§ WORK ITEM
All lines below containing "agent" are to be listed.

=== Begin Enclosure ===

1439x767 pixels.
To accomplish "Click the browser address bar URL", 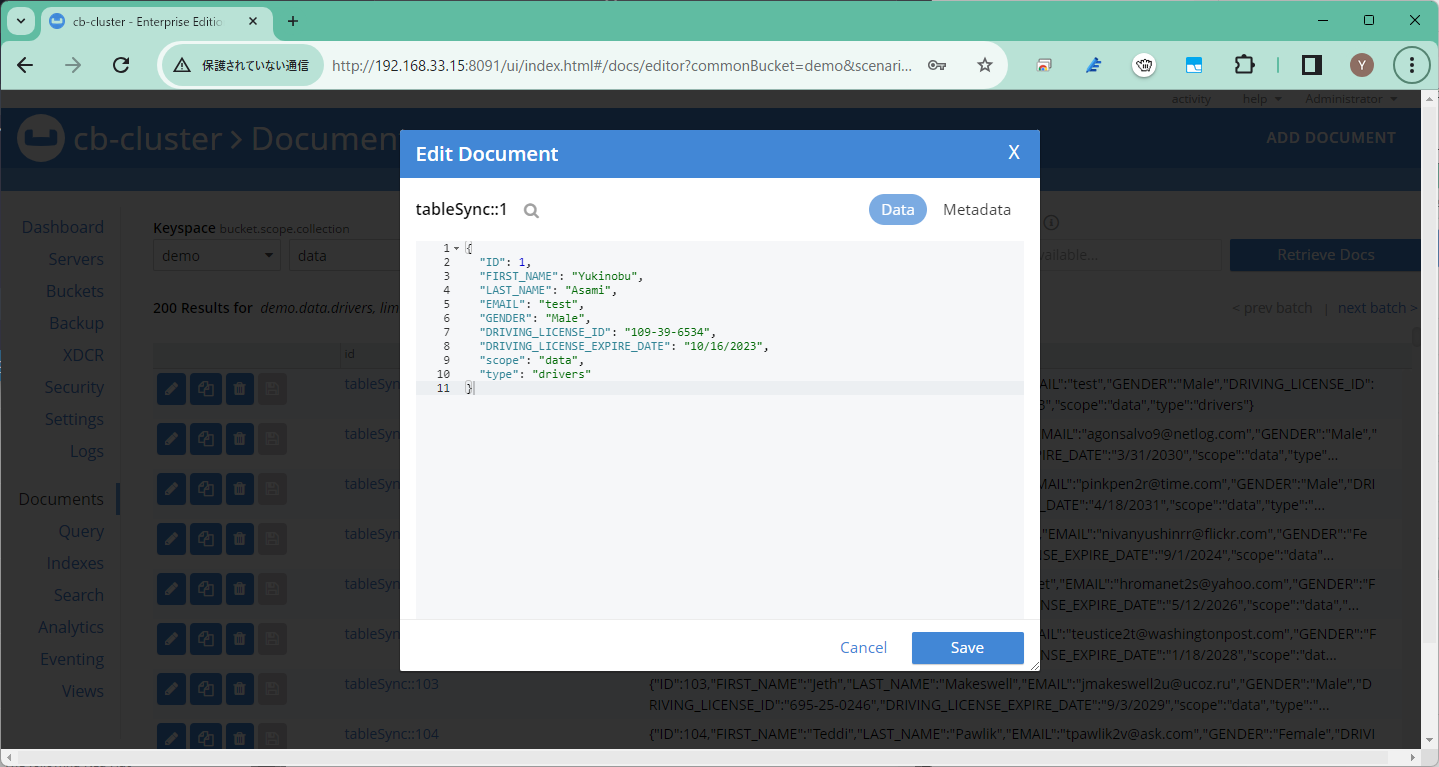I will (620, 65).
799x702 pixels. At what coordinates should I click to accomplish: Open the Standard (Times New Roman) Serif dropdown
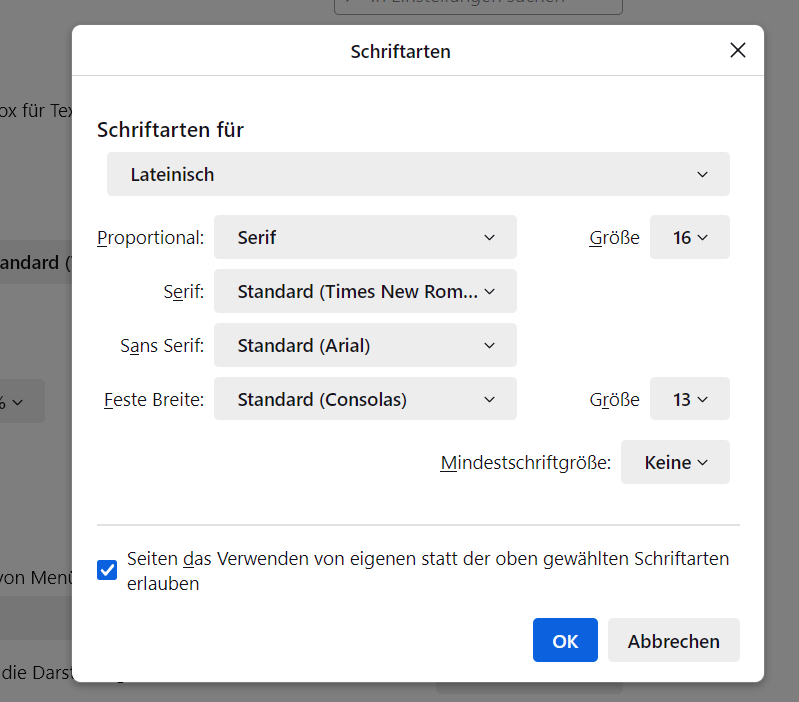(365, 292)
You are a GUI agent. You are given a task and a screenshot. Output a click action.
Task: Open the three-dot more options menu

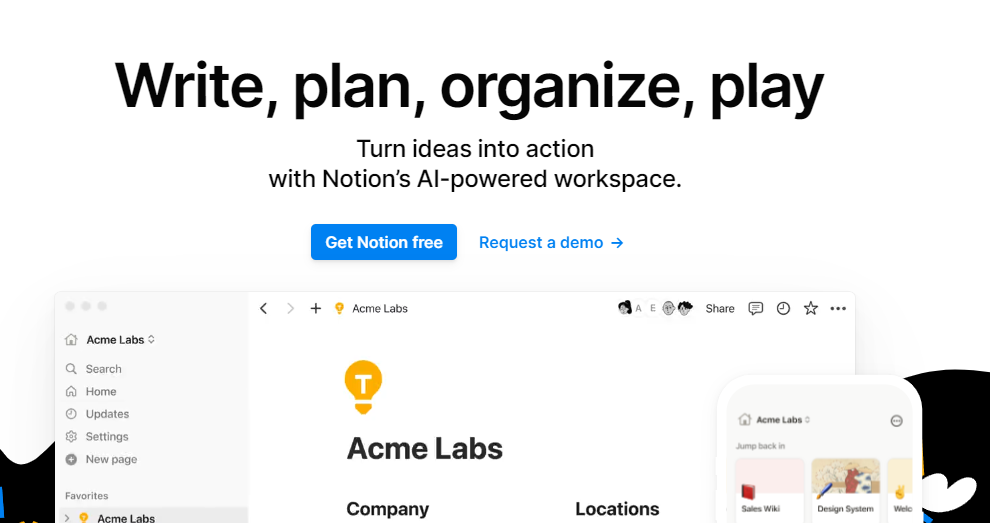tap(838, 308)
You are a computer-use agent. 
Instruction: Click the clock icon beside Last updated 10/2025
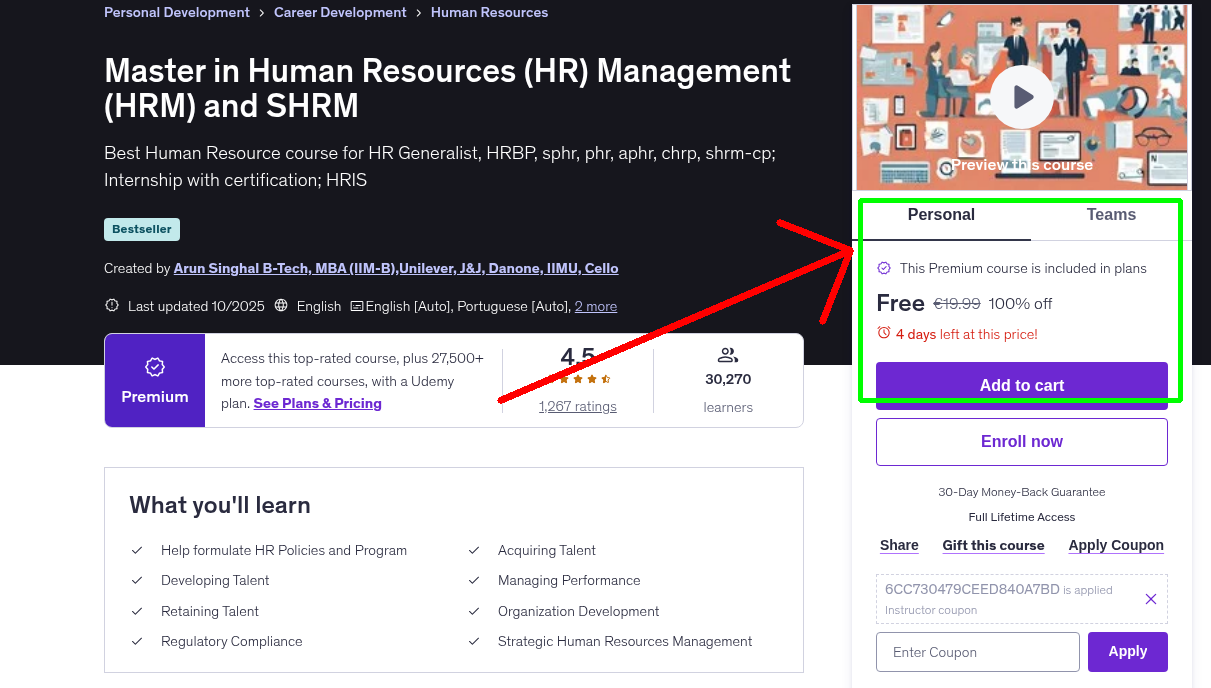pos(111,305)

=== End Enclosure ===

§ RESULT FOR THIS EXERCISE
You are a GUI agent. You are given a task and a screenshot. Output a click action.
You are a computer-use agent. 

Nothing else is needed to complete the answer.